RBI Chief Raghuram Rajan said in a post-meet press conference that further monetary policy decisions will be based on the outcome of the monsoons, monetary policy transmission and the trajectory of the inflation, which has justified the apex bank to initiate for rate cuts. While, the Cash Reserve Ratio (CRR) has been kept unchanged and the Statutory Liquidity Ratio (SLR) has been reduced by 25 basis points.
The move is expected to boost the liquidity of banks as now banks can pass the benefits of lower interest rates to the money borrowers. Rajan also called out banks to transmit more funds and hoped to see a notable monetary transmission over the next few months. RBI also retained the economic growth forecast over the new financial year at 7.6 percent.

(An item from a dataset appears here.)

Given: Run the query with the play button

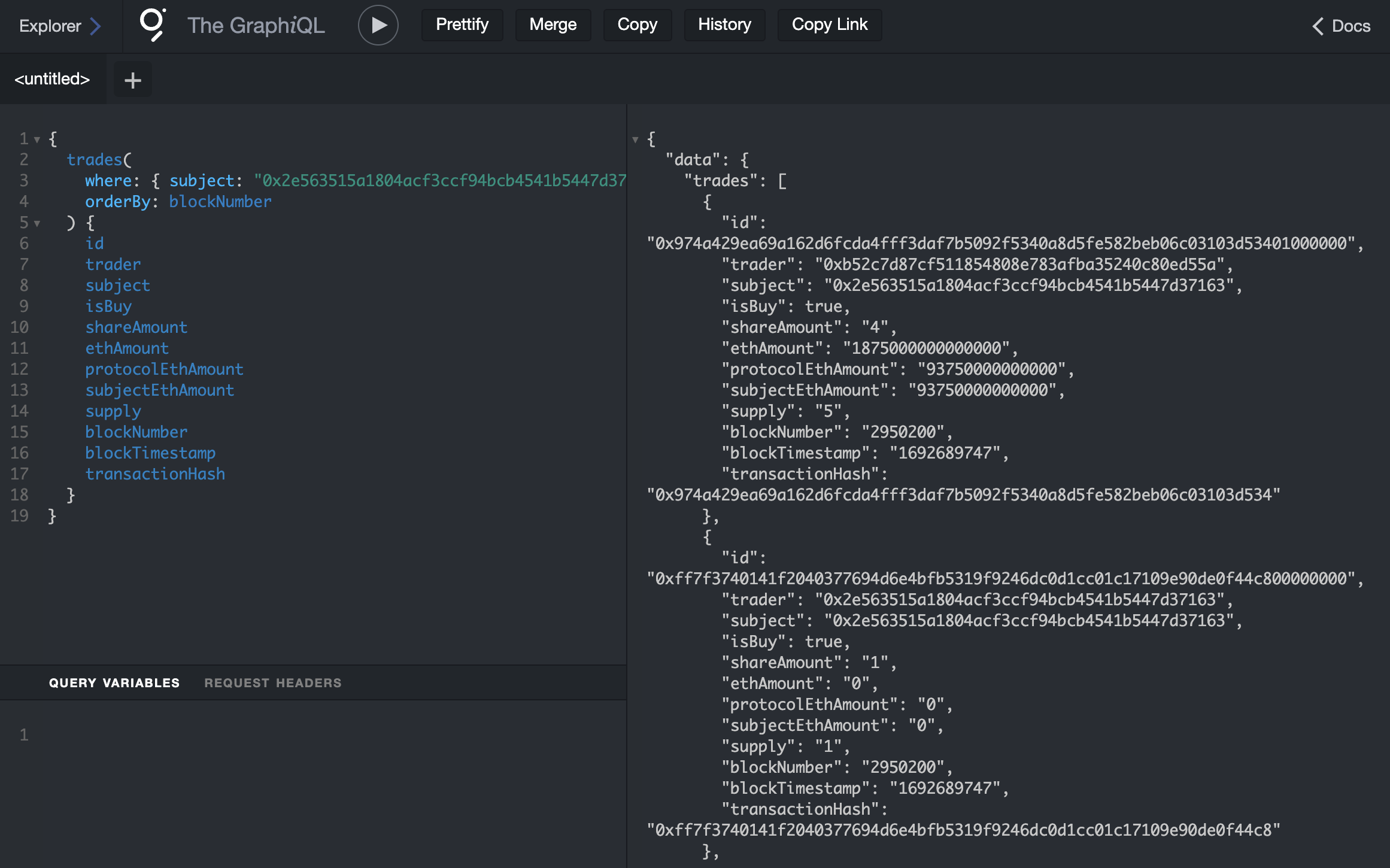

Even though the rate cut went in par with the wide expectations, the stock market and BSE index reacted negatively to the rate cut. The Sensex is trading lower by over 300 points in the initial hours after the RBI announcement. Earlier the rate cut was highly in cards after the Union Budget in the last of February hooked positively to the fiscal consolidation targets. The trending inflation statistics in February, which was lower than expected, has also made it easier for RBI to achieve its goal this time.